What needs to be done:
Rewrite the rows below, swapping "computer-use agent" for "desktop agent" wherever it occurs and leaving everything else unchanged.
╔══
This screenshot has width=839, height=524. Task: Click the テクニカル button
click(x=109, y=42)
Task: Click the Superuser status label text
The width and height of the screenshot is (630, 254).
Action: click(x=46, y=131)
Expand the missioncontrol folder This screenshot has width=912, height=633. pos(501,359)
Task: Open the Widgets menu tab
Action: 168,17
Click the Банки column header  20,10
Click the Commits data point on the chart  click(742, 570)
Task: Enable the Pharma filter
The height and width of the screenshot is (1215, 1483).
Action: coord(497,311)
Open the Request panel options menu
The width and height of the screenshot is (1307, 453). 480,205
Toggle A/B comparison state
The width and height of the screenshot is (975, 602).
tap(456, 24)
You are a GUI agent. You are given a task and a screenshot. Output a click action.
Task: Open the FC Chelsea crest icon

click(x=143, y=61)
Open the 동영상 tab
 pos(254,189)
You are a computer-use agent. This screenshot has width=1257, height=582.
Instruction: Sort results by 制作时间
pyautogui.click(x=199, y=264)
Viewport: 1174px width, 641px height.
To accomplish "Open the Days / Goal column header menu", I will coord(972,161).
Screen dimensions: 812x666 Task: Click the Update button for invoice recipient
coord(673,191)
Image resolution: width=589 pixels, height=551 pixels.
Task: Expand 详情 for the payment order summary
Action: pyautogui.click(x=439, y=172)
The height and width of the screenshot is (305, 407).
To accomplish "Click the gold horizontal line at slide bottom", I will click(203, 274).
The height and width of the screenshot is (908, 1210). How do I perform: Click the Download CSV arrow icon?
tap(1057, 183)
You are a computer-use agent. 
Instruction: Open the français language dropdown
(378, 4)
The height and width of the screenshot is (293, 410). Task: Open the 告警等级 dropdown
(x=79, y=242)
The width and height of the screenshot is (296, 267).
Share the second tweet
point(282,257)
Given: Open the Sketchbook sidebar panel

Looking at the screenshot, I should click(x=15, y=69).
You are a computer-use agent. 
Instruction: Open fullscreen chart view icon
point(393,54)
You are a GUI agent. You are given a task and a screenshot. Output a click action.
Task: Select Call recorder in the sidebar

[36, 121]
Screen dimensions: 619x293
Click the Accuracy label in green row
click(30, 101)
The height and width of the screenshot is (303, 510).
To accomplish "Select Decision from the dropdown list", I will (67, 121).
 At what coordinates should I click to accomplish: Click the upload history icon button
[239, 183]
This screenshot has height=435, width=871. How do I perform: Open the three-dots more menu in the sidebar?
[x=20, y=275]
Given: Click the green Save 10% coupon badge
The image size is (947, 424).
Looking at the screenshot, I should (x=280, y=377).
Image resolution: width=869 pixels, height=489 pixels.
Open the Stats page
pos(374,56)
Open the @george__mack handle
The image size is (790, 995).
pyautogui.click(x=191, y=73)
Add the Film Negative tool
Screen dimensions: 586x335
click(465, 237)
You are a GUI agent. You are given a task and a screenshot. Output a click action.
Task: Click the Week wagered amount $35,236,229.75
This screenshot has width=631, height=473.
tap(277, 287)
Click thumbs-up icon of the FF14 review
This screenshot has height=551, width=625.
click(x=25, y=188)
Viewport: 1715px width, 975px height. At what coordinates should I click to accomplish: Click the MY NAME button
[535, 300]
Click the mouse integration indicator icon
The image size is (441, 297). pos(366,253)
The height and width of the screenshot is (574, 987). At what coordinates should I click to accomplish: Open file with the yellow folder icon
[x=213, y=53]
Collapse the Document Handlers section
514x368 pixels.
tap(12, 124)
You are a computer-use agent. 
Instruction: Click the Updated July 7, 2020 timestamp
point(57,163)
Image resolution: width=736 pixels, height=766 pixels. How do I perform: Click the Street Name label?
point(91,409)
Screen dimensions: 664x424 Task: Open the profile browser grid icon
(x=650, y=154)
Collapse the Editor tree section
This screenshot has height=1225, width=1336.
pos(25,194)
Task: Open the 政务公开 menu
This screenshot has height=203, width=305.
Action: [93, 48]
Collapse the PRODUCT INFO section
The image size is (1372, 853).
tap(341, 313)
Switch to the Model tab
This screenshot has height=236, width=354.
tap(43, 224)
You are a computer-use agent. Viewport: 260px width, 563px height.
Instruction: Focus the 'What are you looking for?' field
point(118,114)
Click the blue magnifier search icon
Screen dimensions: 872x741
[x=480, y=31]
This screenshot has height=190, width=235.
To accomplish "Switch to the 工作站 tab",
╚══
Task solution:
This screenshot has width=839, height=524. Task: Click the テクニカル button
click(x=109, y=42)
Task: Click the Superuser status label text
The width and height of the screenshot is (630, 254).
Action: click(x=46, y=131)
Expand the missioncontrol folder This screenshot has width=912, height=633. pos(501,359)
Task: Open the Widgets menu tab
Action: 168,17
Click the Банки column header  20,10
Click the Commits data point on the chart  click(742, 570)
Task: Enable the Pharma filter
The height and width of the screenshot is (1215, 1483).
Action: coord(497,311)
Open the Request panel options menu
The width and height of the screenshot is (1307, 453). 480,205
Toggle A/B comparison state
The width and height of the screenshot is (975, 602).
tap(456, 24)
You are a GUI agent. You are given a task and a screenshot. Output a click action.
Task: Open the FC Chelsea crest icon

click(x=143, y=61)
Open the 동영상 tab
 pos(254,189)
You are a desktop agent. This screenshot has width=1257, height=582.
Instruction: Sort results by 制作时间
pyautogui.click(x=199, y=264)
Viewport: 1174px width, 641px height.
To accomplish "Open the Days / Goal column header menu", I will coord(972,161).
Screen dimensions: 812x666 Task: Click the Update button for invoice recipient
coord(673,191)
Image resolution: width=589 pixels, height=551 pixels.
Task: Expand 详情 for the payment order summary
Action: pyautogui.click(x=439, y=172)
The height and width of the screenshot is (305, 407).
To accomplish "Click the gold horizontal line at slide bottom", I will click(203, 274).
The height and width of the screenshot is (908, 1210). How do I perform: Click the Download CSV arrow icon?
tap(1057, 183)
You are a desktop agent. 
Instruction: Open the français language dropdown
(378, 4)
The height and width of the screenshot is (293, 410). Task: Open the 告警等级 dropdown
(x=79, y=242)
The width and height of the screenshot is (296, 267).
Share the second tweet
point(282,257)
Given: Open the Sketchbook sidebar panel

Looking at the screenshot, I should click(x=15, y=69).
You are a desktop agent. 
Instruction: Open fullscreen chart view icon
point(393,54)
You are a GUI agent. You are given a task and a screenshot. Output a click action.
Task: Select Call recorder in the sidebar

[36, 121]
Screen dimensions: 619x293
Click the Accuracy label in green row
click(30, 101)
The height and width of the screenshot is (303, 510).
To accomplish "Select Decision from the dropdown list", I will (67, 121).
 At what coordinates should I click to accomplish: Click the upload history icon button
[239, 183]
This screenshot has height=435, width=871. How do I perform: Open the three-dots more menu in the sidebar?
[x=20, y=275]
Given: Click the green Save 10% coupon badge
The image size is (947, 424).
Looking at the screenshot, I should (x=280, y=377).
Image resolution: width=869 pixels, height=489 pixels.
Open the Stats page
pos(374,56)
Open the @george__mack handle
The image size is (790, 995).
pyautogui.click(x=191, y=73)
Add the Film Negative tool
Screen dimensions: 586x335
click(465, 237)
You are a GUI agent. You are given a task and a screenshot. Output a click action.
Task: Click the Week wagered amount $35,236,229.75
This screenshot has width=631, height=473.
tap(277, 287)
Click thumbs-up icon of the FF14 review
This screenshot has height=551, width=625.
click(x=25, y=188)
Viewport: 1715px width, 975px height. At what coordinates should I click to accomplish: Click the MY NAME button
[535, 300]
Click the mouse integration indicator icon
The image size is (441, 297). pos(366,253)
The height and width of the screenshot is (574, 987). At what coordinates should I click to accomplish: Open file with the yellow folder icon
[x=213, y=53]
Collapse the Document Handlers section
514x368 pixels.
tap(12, 124)
You are a desktop agent. 
Instruction: Click the Updated July 7, 2020 timestamp
point(57,163)
Image resolution: width=736 pixels, height=766 pixels. How do I perform: Click the Street Name label?
point(91,409)
Screen dimensions: 664x424 Task: Open the profile browser grid icon
(x=650, y=154)
Collapse the Editor tree section
This screenshot has height=1225, width=1336.
pos(25,194)
Task: Open the 政务公开 menu
This screenshot has height=203, width=305.
Action: [93, 48]
Collapse the PRODUCT INFO section
The image size is (1372, 853).
tap(341, 313)
Switch to the Model tab
This screenshot has height=236, width=354.
tap(43, 224)
You are a desktop agent. Viewport: 260px width, 563px height.
Instruction: Focus the 'What are you looking for?' field
point(118,114)
Click the blue magnifier search icon
Screen dimensions: 872x741
[x=480, y=31]
This screenshot has height=190, width=235.
To accomplish "Switch to the 工作站 tab",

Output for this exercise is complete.